While safe, consensual, unrepressed sex with a like-minded person is one of the very few free and pleasurable things granted to us in life, sex is so much more than how we connect with someone else, it’s how we connect with ourselves and explore who we are. It’s understanding how we relax and release. Although we might be devoid of intimacy with another person, it doesn’t mean we’re devoid of intimacy altogether.
Realising your sexual self has and will always be there inside you will help you unlock an oasis of introspective intimacy. Just as your desire for sex hasn’t gone anywhere, neither has your sexual self. As we embrace winter’s seclusion and go inward with ourselves, we can do the same with our sexual bodies.
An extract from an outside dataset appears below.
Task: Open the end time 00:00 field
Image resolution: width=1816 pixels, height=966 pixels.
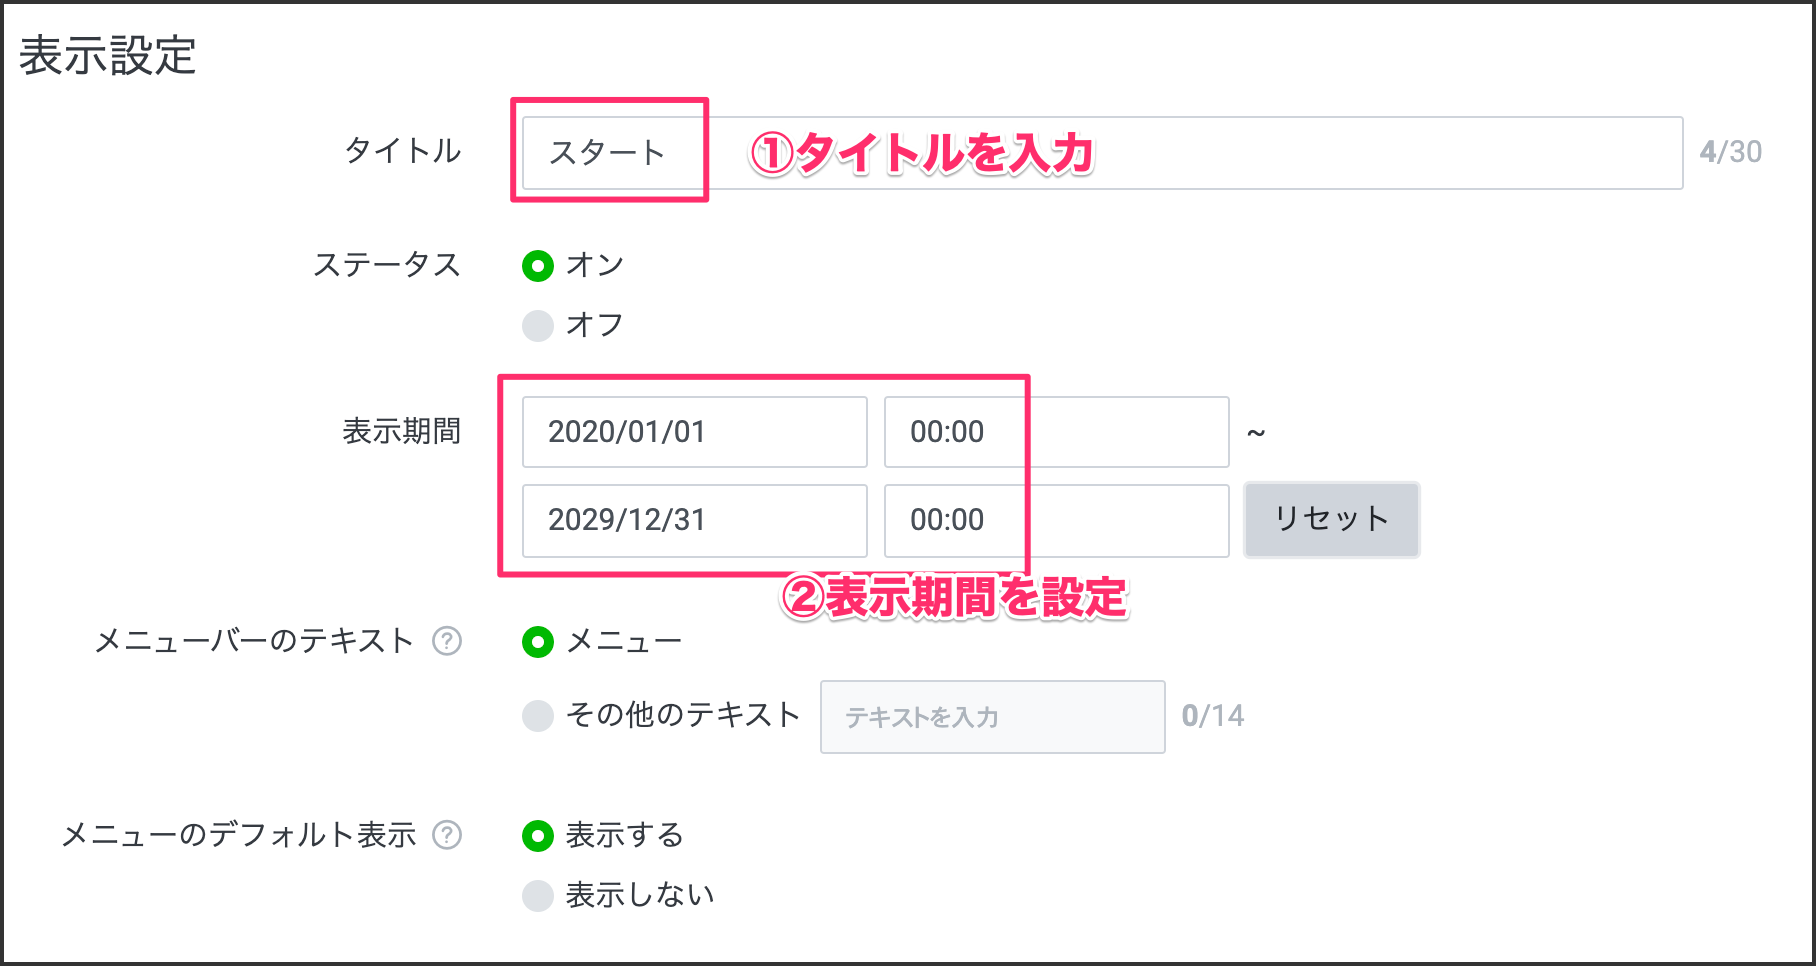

We can surrender to life’s sexual seasons and put less focus on the act of sex and more on nurturing ourselves as a sexual being.
Whether it’s voluntary or involuntary, a period of celibacy can allow us to get in touch with our sexual autonomy. It allows us to be more intentional with our bodies, carefully considering what we want before offering them to someone else. That, in itself, is extremely hot and sexy. And if you’re one of the many millions of people out there who’s not having sex but is still fantasizing about it, that’s perfectly okay. Sometimes, the best sex is the sex that never happens.